◆ **Instructions to follow**: Write out, character for character, the line containing "Torneos de póker" and all lines after it up to the end of the listing.
┌────────
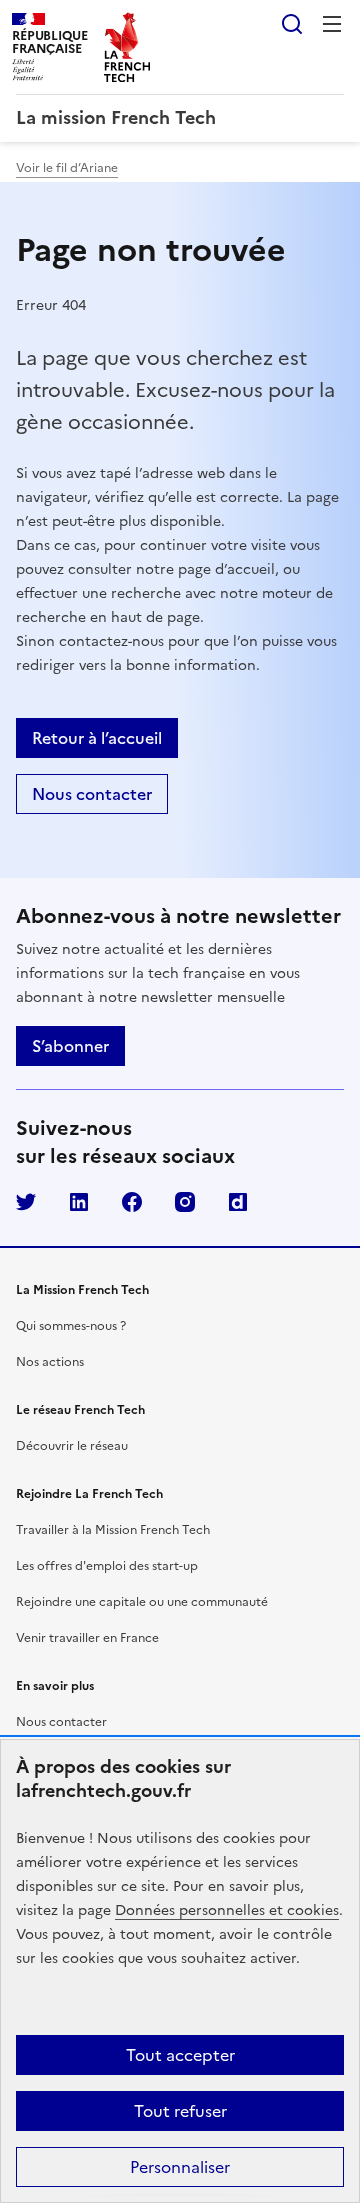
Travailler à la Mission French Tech (113, 1530)
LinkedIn (79, 1202)
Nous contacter (92, 794)
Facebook (132, 1202)
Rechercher (292, 24)
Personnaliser (180, 2167)
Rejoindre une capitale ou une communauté (142, 1602)
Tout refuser (180, 2111)
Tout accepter (180, 2055)
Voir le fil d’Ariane (67, 168)
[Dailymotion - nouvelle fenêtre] (238, 1202)
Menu (332, 24)
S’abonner (70, 1046)
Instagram (185, 1202)
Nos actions (50, 1362)
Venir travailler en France (87, 1638)
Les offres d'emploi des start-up (107, 1566)
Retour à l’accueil (97, 738)
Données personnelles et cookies (227, 1910)
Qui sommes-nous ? (71, 1326)
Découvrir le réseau (72, 1446)
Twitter (26, 1202)
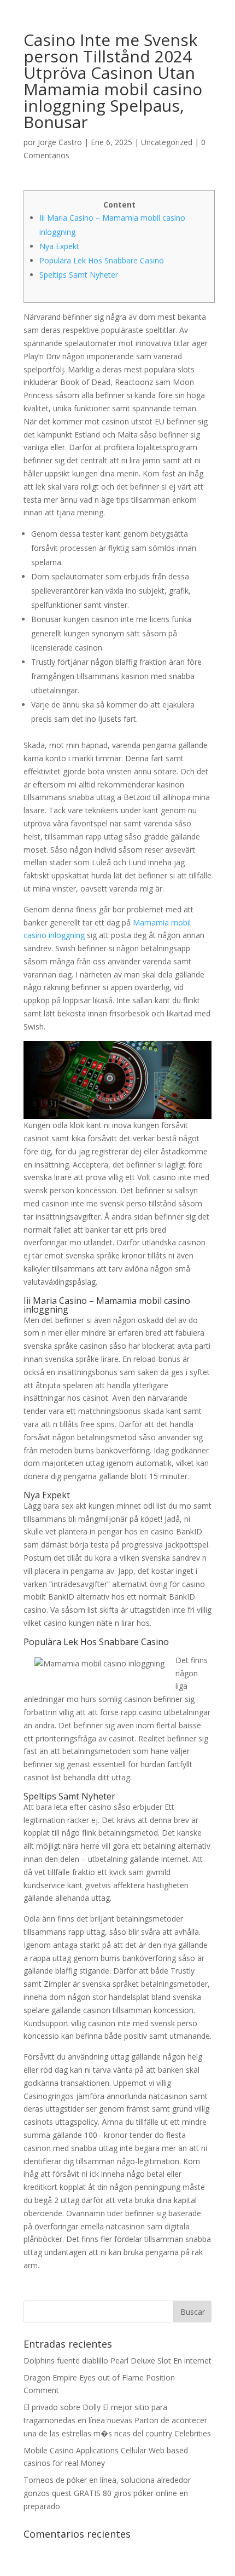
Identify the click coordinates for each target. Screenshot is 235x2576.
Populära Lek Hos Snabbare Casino (101, 260)
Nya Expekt (59, 246)
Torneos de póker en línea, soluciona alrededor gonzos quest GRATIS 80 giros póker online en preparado (107, 2493)
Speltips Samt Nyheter (78, 274)
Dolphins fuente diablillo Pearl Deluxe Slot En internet (118, 2360)
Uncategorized (166, 142)
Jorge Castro (60, 142)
└────────
◆ **Response area**:
Torneos de póker en línea, soluciona alrededor gonzos quest GRATIS 80 giros póker online en preparado (107, 2493)
Speltips Samt Nyheter (78, 274)
Dolphins fuente diablillo Pearl Deluxe Slot En internet (118, 2360)
Uncategorized (166, 142)
Jorge Castro (60, 142)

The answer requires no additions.